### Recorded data
++++++++++++++++++++

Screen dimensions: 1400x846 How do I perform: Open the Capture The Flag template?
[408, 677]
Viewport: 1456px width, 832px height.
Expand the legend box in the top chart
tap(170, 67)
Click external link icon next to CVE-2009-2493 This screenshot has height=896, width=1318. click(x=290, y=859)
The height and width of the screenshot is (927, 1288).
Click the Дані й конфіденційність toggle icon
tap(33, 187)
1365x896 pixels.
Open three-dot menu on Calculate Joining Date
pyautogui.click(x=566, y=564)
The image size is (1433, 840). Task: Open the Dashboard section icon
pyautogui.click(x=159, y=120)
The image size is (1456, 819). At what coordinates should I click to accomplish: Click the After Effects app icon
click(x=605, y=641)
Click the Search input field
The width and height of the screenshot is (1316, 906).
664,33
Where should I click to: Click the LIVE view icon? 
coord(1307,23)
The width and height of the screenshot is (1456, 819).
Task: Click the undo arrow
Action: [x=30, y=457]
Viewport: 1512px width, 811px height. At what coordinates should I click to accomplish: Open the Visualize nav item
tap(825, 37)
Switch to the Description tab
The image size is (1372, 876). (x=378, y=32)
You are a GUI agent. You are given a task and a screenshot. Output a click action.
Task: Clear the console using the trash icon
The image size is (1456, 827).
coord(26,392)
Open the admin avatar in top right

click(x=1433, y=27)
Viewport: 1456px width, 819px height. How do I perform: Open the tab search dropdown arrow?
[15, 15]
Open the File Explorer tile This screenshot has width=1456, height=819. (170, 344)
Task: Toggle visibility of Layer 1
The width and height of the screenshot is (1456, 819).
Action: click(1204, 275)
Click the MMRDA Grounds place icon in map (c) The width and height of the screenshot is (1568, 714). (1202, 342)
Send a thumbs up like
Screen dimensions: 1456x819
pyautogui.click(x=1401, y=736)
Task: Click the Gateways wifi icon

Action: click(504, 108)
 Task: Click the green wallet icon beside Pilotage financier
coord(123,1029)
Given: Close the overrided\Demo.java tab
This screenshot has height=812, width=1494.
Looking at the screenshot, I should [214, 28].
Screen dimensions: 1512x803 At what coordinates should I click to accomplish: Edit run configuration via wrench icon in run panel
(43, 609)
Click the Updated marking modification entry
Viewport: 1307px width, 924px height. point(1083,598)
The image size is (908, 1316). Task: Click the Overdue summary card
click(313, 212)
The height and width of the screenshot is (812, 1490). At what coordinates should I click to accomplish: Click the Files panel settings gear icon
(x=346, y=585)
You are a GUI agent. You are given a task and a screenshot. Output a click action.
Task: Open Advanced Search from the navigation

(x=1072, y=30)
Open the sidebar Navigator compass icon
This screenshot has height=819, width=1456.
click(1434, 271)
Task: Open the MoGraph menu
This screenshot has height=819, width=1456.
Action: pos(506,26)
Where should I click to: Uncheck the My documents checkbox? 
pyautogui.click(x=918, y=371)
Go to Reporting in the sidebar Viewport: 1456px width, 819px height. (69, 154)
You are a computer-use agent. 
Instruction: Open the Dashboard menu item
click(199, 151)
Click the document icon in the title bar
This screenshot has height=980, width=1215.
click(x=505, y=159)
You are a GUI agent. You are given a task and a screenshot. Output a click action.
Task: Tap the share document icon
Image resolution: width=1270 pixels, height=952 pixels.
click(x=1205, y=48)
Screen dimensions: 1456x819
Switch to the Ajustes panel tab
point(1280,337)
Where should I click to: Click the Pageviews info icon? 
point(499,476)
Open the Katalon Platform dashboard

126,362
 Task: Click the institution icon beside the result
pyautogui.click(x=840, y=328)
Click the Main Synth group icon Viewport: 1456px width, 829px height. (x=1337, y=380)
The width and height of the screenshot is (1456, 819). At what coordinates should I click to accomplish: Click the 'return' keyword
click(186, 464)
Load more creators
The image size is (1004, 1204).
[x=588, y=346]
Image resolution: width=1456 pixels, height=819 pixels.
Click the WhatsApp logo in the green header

++++++++++++++++++++

### WHAT YOU HAVE TO DO
Transcribe, exactly and without additions, the lines of the records above, beginning with the line that contains "Click the Updated marking modification entry" and ending with the line that contains "Task: Open the MoGraph menu", both included.

### TASK RESPONSE
Click the Updated marking modification entry
Viewport: 1307px width, 924px height. point(1083,598)
The image size is (908, 1316). Task: Click the Overdue summary card
click(313, 212)
The height and width of the screenshot is (812, 1490). At what coordinates should I click to accomplish: Click the Files panel settings gear icon
(x=346, y=585)
You are a GUI agent. You are given a task and a screenshot. Output a click action.
Task: Open Advanced Search from the navigation

(x=1072, y=30)
Open the sidebar Navigator compass icon
This screenshot has height=819, width=1456.
click(1434, 271)
Task: Open the MoGraph menu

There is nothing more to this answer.